薬大尾根

雨中の薬大尾根から桜の回廊へ

~いまだ未踏だった、有名どころのピークも踏んでおく~

2021年3月21日

通称「薬大尾根」と呼ばれ、東の要玄寺川、西の風呂ノ川(権現谷)にはさまれ神戸薬科大学の北に延びる尾根だ。途中、深江からの魚屋道に合流し風吹岩にてロックガーデンのメインルートに接続する。

この薬大尾根には「岡本(ほくら~ととや)桜回廊」と呼ばれるエリアがある。六甲山系グリーンベルト整備事業の一環で市民団体・企業などが集まり、ボランティアで毎年桜の植樹が続けられてきた。

おかげで、花の見ごろには電車の車窓からでもはっきりと「桜の回廊」が見て取れるようになった。

ロッコペリもぜひ参加したいところだが作業日が土曜なので、日曜しか休めない自営の身としては如何ともしがたい。何らかの形で参加できればと常々思っている。

そんなわけで、今回はその桜の開花具合の確認をしたくて薬大尾根をルートに選んでみた。ついでに、なかなか食指が動かなかった岡本エリアの有名ピークも周ってみることにした。


前日の天気予報では、日曜日は夕方まで荒れるとの事だったがいつも当てにならない。雨雲レーダーでは8時30分過ぎにまとまった雨が摂津本山駅を通過するとなっている。

カッパを着るのが暑くて煩わしいので、しばらく駅で雨宿りをする。駅を出て、山手幹線を東に進みここから薬大へ向かう。

神戸の学校は坂の上が多い。今はいいが、夏は灼熱地獄坂に変貌する。学生さんにはホント気の毒な立地だ、などと考えながら奥に進んで行く。

進んですぐ、一見すると人の家に行くような感じの青い手すりのあるコンクリ階段がある。中段まで進むと、左手に登山道への取付きがある。一旦下って流れの細い要玄寺川を徒渉して尾根に登り返していく。

尾根に取付くと、薬大の北側法面の補強工事が行われているエリアを通過する。イラストもかわいらしい。ただ、ここにも無粋で無意味なマーキングがされている。迷うこともない登山道になぜこんなことをするのか理解に苦しむ。不快なマーキングは魚屋道まで続いていた。

桜のエリアに入る。日当たりや場所にもよるが、見ごろは10日ほど先のようだ。ほとんどのつぼみは固かった。尾根筋のため、時折雨混じりの突風が吹き抜ける。

ガスが通り抜ける間は、急に薄暗くなりいい雰囲気を醸し出してくれる。たまらない瞬間だ。

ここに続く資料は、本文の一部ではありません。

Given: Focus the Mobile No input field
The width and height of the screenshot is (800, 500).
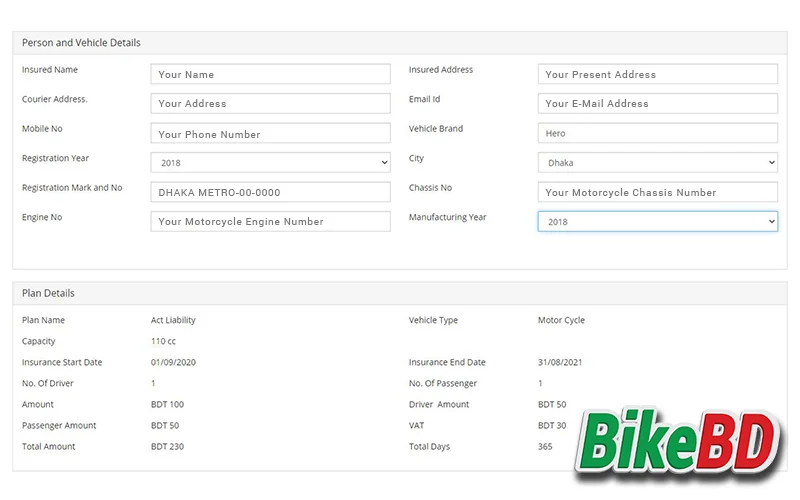Looking at the screenshot, I should coord(270,134).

植樹は桜だけでなく、ほかにも色々な種類のものがあった。こうした地道な活動が、将来の森林環境の改善につながるなんていいことだと思う。桜の大木に春待ちのつぼみが濡れていた。

ふと足元をみると、小さな紫色の花が咲いていた。花の名前はほとんど知らないが、今の季節は花好きには最高なんだろうな。ロッコペリは昆虫の出始める来月からが楽しみだ。

下草が刈り取られた中に、柱が何本も立っている。近づいてみると、テプラで植物の名前が書かれていた。大変な苦労だと思う。

少し高度が上がるだけで、ガスが濃くなっていよいよ幽玄の世界に入っていく。椿の花がモノクロームの風景に合っている。芽吹く様子のない立ち木は水墨画のようで、ガスの流れと相まっていつまでもその変化を楽しむことが出来る。

進んで左手に、脇道があったので寄って見ると整備されたこじんまりとした広場があった。真新しいベンチもあり、地元の方が利用されているのだろう。気温は16度でも登ってくると暑いくらい。「ゴミは持ち帰りましょう」のお願い看板の横に、大量の水ペットボトルが捨てられているのはなんなんだ?